There were women everywhere. "Why aren't men allowed to take part?" moaned my husband, who rather sweetly had come to see us off. "Because they're too competitive," said Sarah, slightly dismissively. (I'm sure there's another reason.)
I don't think I've ever seen so many women in one place all laughing and joking and sober at that time of night. (We were under strict instructions not to consume alcohol before or during the walk.) There was an enormous sense of camaraderie while we queued to register and get our number - no preferential treatment for me thank you - and when I pinned it on I felt like Dame Kelly Holmes. I've never worn a large number on my chest before.
Lady Apsley, who had very kindly granted us permission to trample all over her land in Cirencester Park, was there, waiting to see us off; all 1300 of us, which way surpassed the charity's expectations. She had brought along the actress Helen Worth, from Coronation Street, but such was the crowd's excitement that they didn't notice any of us and were champing at the bit to get going. By 12.15am, with the chap from the Territorial Army doing his 'Elf and Safety' stuff, they started to wander off, so I didn't get the chance to 'officially' send them off. Lucy was most upset. "You didn't get to hoot the hooter," she said.
But we were on our way; a surging pulchritudinous mass of women on the verge of a huge achievement.
A slight drizzle descended and within seconds Michelle - with the long legs - was out in front and we didn't see her again. (She actually finished seventh.) There was much hilarity during the first mile when the two chaps from the TA, who were leading the pack, took a wrong turn and the marshals held us all back until they returned. When Sarah and I arrived to see a stationary crowd gathering at the bottom of the hill she said, "Oh look, I think we're going to sing a hymn." Eventually the embarrassed soldiers turned up, received a huge round of applause, and the walk resumed.
We kept up a fairly brisk pace, which Lucy thought was too fast, so she kept saying "can we slow down pleeeeeease, you said this was going to be FUN" but I thought we should aim for three miles an hour, otherwise we'd still be going when the shops opened.
The route through the park was wet and dark but with the aid of torches we could just about make out the pathway.

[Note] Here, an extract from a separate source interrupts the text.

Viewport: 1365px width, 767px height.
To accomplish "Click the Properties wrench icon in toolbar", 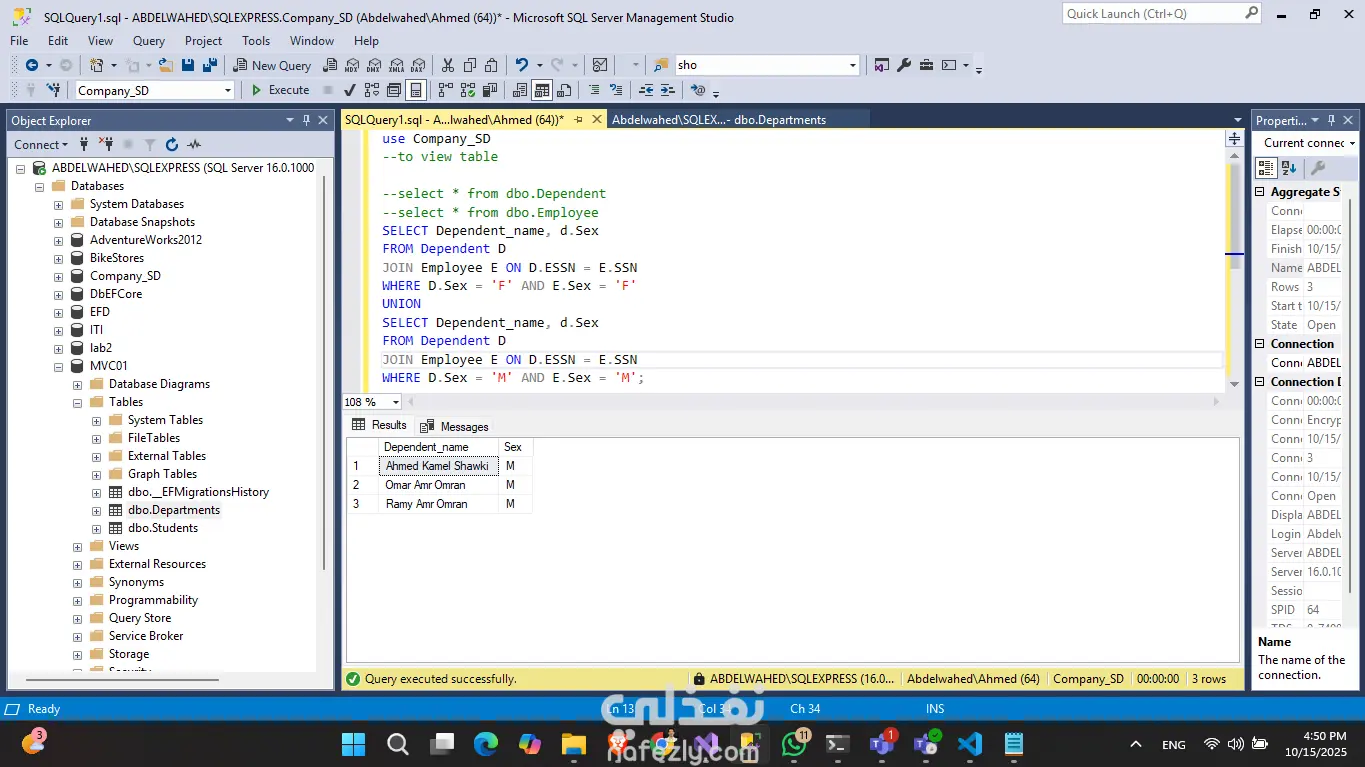I will tap(904, 65).
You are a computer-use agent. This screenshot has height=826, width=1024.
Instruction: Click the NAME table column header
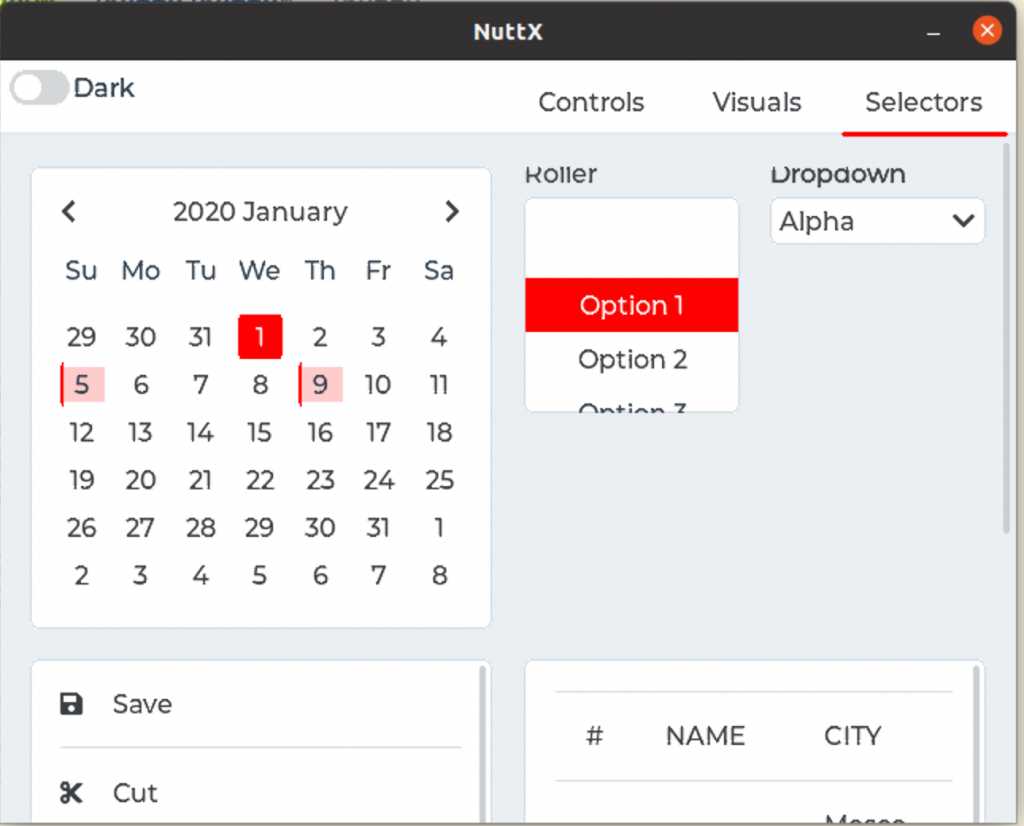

Looking back was a beautiful sight; small glittering beams like fireflies bouncing in the cool night air.
We sang marching songs and played games to keep the girls amused. I would quote a famous line from a film and they would have to guess the title and at every marshalled junction they would ask how far we'd come, and then groan. (You don't want to hear "two point eight miles" when you think it's five.)
At the halfway point at Cirencester Rugby Club we were greeted by cheering volunteers proffering lots of chocolate, bananas and water and Lucy and Phoebe sat down for a while, which was probably not a good idea, but with renewed energy we ploughed on.
Back in town at around 2.30am the drunks came out to accompany us, staggering around and cracking jokes "Oy! Malcolm, I can't keep up with this one" and the marshals shouted encouragement to the girls, who were the youngest on the walk by far. Lucy and I found the last two miles incredibly hard but I couldn't complain just in case she sat down and refused to budge.
We made it back to the finish line at 3.40am with tiredness fighting any sense of elation but I was so proud of the girls and my friends and the 1300 women who did it too, not only for their own sense of achievement but to raise money for a very special place.
At the time of writing it looks as if the Hospice has made around 100,000, which is an incredible amount for one night's fundraising. Now that's what I call girl power!